How do you get away with murder? Simon Cheese thinks he’s worked it out, as long as he sticks to the rules:
1. Don’t have a criminal record. 2. Don’t have a motive. 3. Under no circumstances kill someone you know. (And don’t, whatever you do, let your wife know what you’re up to.)
With a little planning, it should be easy. Why, then, do things keep going wrong? Is it because of Simon’s vicious nemesis, the Weasel? Is it because of his foolish pursuit of the beautiful Lady Milston? Or is it simply because Simon’s not as clever as he thinks he is?
Or maybe you just shouldn’t try to kill someone when you’ve got a bad back.
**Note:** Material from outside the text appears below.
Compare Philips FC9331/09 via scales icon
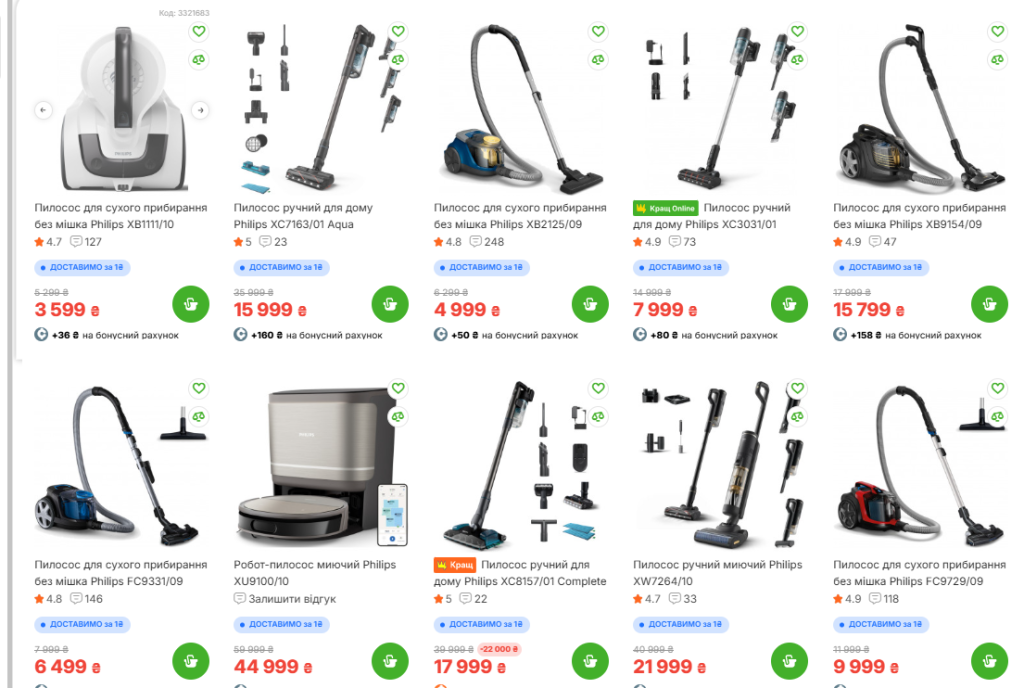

This isn’t the type of book I normally read. I had read Kinnaird’s zombie thriller set in Ancient Rome ‘Dead Rome’ and enjoyed it, but the Ancient World isn’t really my thing. Then a friend recommended ‘Back Trouble’, Kinnaird’s contemporary novel. I decided to give it a go in the interests of broadening my reading horizons. I borrowed it from the Kindle library.
I was surprised to find I enjoyed it very much and read the whole novel over a weekend.
The story centres around Simon Cheese, a vintner who is fed up with life and cynical; he is so jaded the only thing he can think of to excite his day is to plan the murder of a stranger (and get away with it). Over the novel Simon crashes about, bumping into unpleasant low lifes, an upper crust lady of the manor and her nymphet of a teenage daughter, as well as (hilariously) creating a dummy victim he names Frankie, which he keeps in his shed and hits over the head every now and then.
In the spirit of Nabakov’s Humbert Humbert and Dostoevsky’s Raskolnikov, Simon Cheese is a deeply unpleasant and repellent character. It is a testament to the deftness of Kinnaird’s writing that Simon Cheese is imbued with such (flawed) humanity it is impossible to dismiss him as a one-dimensional pig. By the end I was almost starting to like him.
I was uncomfortable with Simon Cheese’s relationship with an 18-year-old woman when the character was in his 30’s, but I suspect that is how I was supposed to feel. What is done very well is the presentation of Cheese’s relationship with his wife, his dead brother, and the memories of his childhood. Kinnaird is well able to create solid and effective settings. From a fog-filled park at night-time to a beach on Guernsey, the reader finds their senses suffused with vivid details that linger in the memory.
Kinnaird’s writing is darkly funny, sharp, and capable of moments of real poetry. The description of a reluctant bowel movement as ‘forcing out a clay marrow’ had me laughing out loud. Another line writes of Simon Cheese inspecting his beaten-up body in the mirror: ‘I… spent ten minutes not recognising myself in the mirror, from every angle’.
Within the grim humour, despair, and cynicism are moment of great beauty, Kinnaird has the ability to craft striking and lovely descriptions. One of my favourites: ‘‘I notice she hasn’t zipped up her dress, and admire the luminous chevron of pale skin between the fold of fabric’. Gorgeous
I have read other books by Kinnaird including ‘Dead Rome’, but I think this is his best so far. I recommend it.